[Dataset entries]
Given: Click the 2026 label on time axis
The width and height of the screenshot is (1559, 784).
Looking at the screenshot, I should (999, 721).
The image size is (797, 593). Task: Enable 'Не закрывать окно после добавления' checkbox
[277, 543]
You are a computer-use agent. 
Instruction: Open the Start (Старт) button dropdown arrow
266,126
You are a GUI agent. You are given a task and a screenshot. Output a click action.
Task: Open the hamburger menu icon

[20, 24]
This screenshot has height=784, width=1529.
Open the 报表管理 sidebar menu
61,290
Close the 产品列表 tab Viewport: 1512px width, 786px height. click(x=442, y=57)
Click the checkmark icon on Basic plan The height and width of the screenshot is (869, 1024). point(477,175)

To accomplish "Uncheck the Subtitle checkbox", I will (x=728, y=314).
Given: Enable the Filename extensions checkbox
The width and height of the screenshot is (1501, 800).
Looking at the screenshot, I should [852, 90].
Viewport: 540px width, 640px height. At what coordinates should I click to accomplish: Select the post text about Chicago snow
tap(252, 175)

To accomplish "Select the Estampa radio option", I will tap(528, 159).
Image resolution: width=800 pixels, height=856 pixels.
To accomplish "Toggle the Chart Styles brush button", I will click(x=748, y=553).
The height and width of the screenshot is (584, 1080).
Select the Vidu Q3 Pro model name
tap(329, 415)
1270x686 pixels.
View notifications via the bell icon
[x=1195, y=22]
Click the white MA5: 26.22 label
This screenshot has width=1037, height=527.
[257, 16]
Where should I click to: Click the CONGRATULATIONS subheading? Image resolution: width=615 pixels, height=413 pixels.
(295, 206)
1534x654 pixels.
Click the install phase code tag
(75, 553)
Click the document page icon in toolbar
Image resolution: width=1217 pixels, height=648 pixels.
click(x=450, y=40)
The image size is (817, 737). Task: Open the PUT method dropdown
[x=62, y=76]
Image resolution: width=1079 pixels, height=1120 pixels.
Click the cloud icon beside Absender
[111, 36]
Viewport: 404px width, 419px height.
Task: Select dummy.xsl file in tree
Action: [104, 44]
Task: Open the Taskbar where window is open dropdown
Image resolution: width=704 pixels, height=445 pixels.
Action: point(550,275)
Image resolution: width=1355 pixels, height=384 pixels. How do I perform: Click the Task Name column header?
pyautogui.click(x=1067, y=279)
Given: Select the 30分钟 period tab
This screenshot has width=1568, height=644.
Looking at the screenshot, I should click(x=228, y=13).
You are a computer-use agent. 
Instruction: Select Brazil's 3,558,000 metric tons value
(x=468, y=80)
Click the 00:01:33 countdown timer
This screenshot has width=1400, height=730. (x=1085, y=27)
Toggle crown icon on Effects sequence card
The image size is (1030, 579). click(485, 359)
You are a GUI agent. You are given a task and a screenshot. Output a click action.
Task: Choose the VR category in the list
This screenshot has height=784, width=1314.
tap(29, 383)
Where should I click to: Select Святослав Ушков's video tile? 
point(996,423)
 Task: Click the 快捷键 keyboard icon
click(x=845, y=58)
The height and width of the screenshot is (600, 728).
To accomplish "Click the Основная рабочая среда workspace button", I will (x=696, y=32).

### TASK
From the records above, return each line that includes "will".

### RESPONSE
To accomplish "Uncheck the Subtitle checkbox", I will (x=728, y=314).
To accomplish "Select the Estampa radio option", I will tap(528, 159).
To accomplish "Toggle the Chart Styles brush button", I will click(x=748, y=553).
To accomplish "Click the Основная рабочая среда workspace button", I will (x=696, y=32).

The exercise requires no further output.